On the Notion of Philosophizing

On the Notion of Philosophizing

Updated: Jan 28

One doesn’t simply learn how to think philosophy and philosophize, as philosophy can be divided into two main aspects: there is the aspect that regards general knowledge (the history of philosophy, the biography of philosophers and teaching of philosophical concepts), but the second aspect of philosophy is creation.

Just like the painter paints and the dancer dances, the philosopher creates and experiments with concepts, ideas, logical arguments and giving the things in existence is own unique point of view. Because there is no a specific way of painting and dancing, there is no specific way to philosophize regarding the artistic aspect of philosophy, which in return contributes to the studies of philosophy.

There are plenty of ways to philosophize and to think philosophically. However, in order for a philosophical action to be considered as one, there is a need for a few principles regarding thinking in such a deep level, just like the fact that a mass of colors cannot considered to be a painting, and just like random movements would not be considered as a dance:

Depth: Philosophy is all about depth and going deeper and more extensively into every possible subject one can consider. Some claim that today’s world is a very shallow world, and I can agree to that: we take so many things for granted, we do not bother asking the big and the important questions which define ourselves and our way of life. Depth is all about breaking the limits of the granted, in the name of revealing to yourself or to others the non-granted, and make yourself and other people have a think.
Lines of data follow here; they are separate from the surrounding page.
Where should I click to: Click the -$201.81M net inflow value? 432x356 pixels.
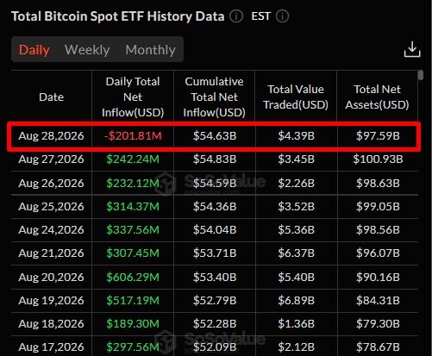(x=133, y=135)
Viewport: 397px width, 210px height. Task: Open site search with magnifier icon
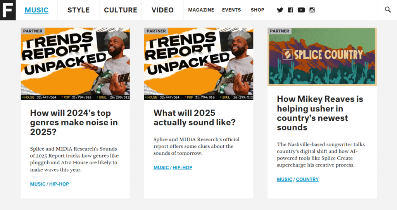pyautogui.click(x=388, y=10)
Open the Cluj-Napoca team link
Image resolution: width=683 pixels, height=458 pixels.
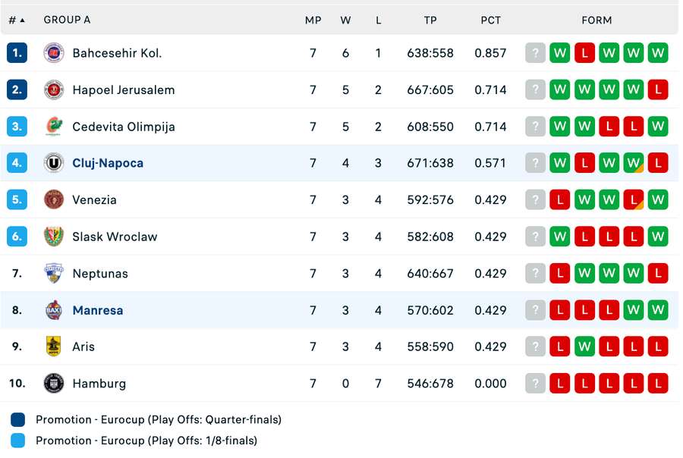tap(108, 163)
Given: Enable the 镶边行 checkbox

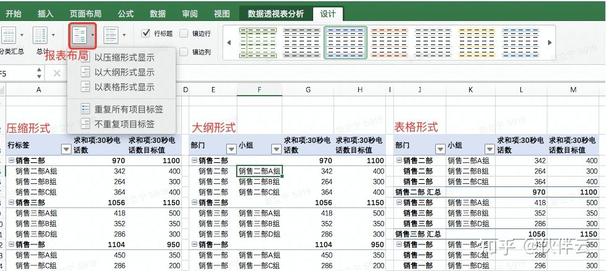Looking at the screenshot, I should click(184, 33).
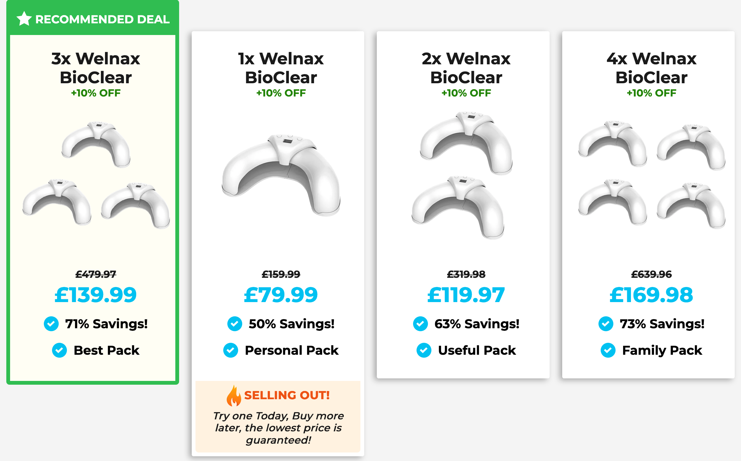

Logic: Philosophical thoughts and practice are composed out of logic claims, which are contained by arguments. In order to practice philosophy one needs to form an opinion or a conclusion, and that always needs come from a rational and consistent process of claims or convince-able assumptions, so the conclusion out of an argument you’re create shall be more stable in a way that it would be difficult to preform an opposite argument that may threaten your own argument's stability. Remember that if a philosopher is to be compared to a construction worker, then his logical claims are bricks and the argument is the house which is formed by the said bricks. The more convincing and rational a series of claims will be, the stronger the house shall become against possible disasters which is the criticism. However, as I learned myself in university, not all philosophers can agree to a single claim or argument. Thus there is no such thing of a perfect argument, and this is because everything is prone to skepticism and criticism.

Skepticism: I claim that philosophy is always formed out of a contradiction, i.e from some idea or status-quo which are the opposite to the philosopher’s argument. This is because both philosophy and skepticism have one thing in common, and that is to shake an accepted idea or belief by the norms. I believe that the role of the philosopher is to go against the common opinion by forming an opposite opinion in which the consciousness’s horizons can grow and evolve beyond the limits of the norm. This is why skepticism is necessary while philosophizing, even in the things which are the most granted of all. One can say philosophy is an evolutionary process where ideas and beliefs are formed on the ruins of the previous ideas and beliefs, and this what makes the human mind evolve internally - by placing doubt and by searching for a new solution. This happens with Socrates, who wanted to shake the confidence of the people and their knowledge by implying that one knows nothing no matter how we are assure of our expertise in a certain subject, and this happened with Nietzsche who claimed that god is dead and claimed the dysfunctionality of the Christian religion and authority.

Contemplation: The workshop of the philosopher is in his solitude, where he can construct and play with ideas and concepts. The tool which the philosopher uses in his craft is his own mind. Kant, for example, believed that every moral principle is able to be recognized and discovered by the human intelligence, and other philosopher (Butler, I think?) claimed that our intelligence is a gift from the religious entity. If you wish to philosophize, you’ll have to think a lot, and I say, a lot of your time, which also demands massive cognitive effort, especially if you were to attempt to solve a philosophical problem. Solitude is thus necessary for philosophy because in solitude, one can concentrate beyond the distractions of the daily and of the external life, in the quest to create and to devise something bigger that may, potentially, be of contribution to oneself and to the people who study the philosopher’s teachings. This is also why writing is important and necessary as a form of contemplation: you both think and record your thinking, that may survive dozens if not hundreds and thousands of years after you. Because philosophy is the deepest and yet the basic of all humanities, recording your thinking and developing it is a must to perhaps make some change in the world.

I remember I read this quote somewhere: If you want to change the world, grab a pen and write. That is the sacred duty of the philosopher: to make bridges for a better world and consciousness shaped by his intellectual craft. Have a good fortune for your important journey!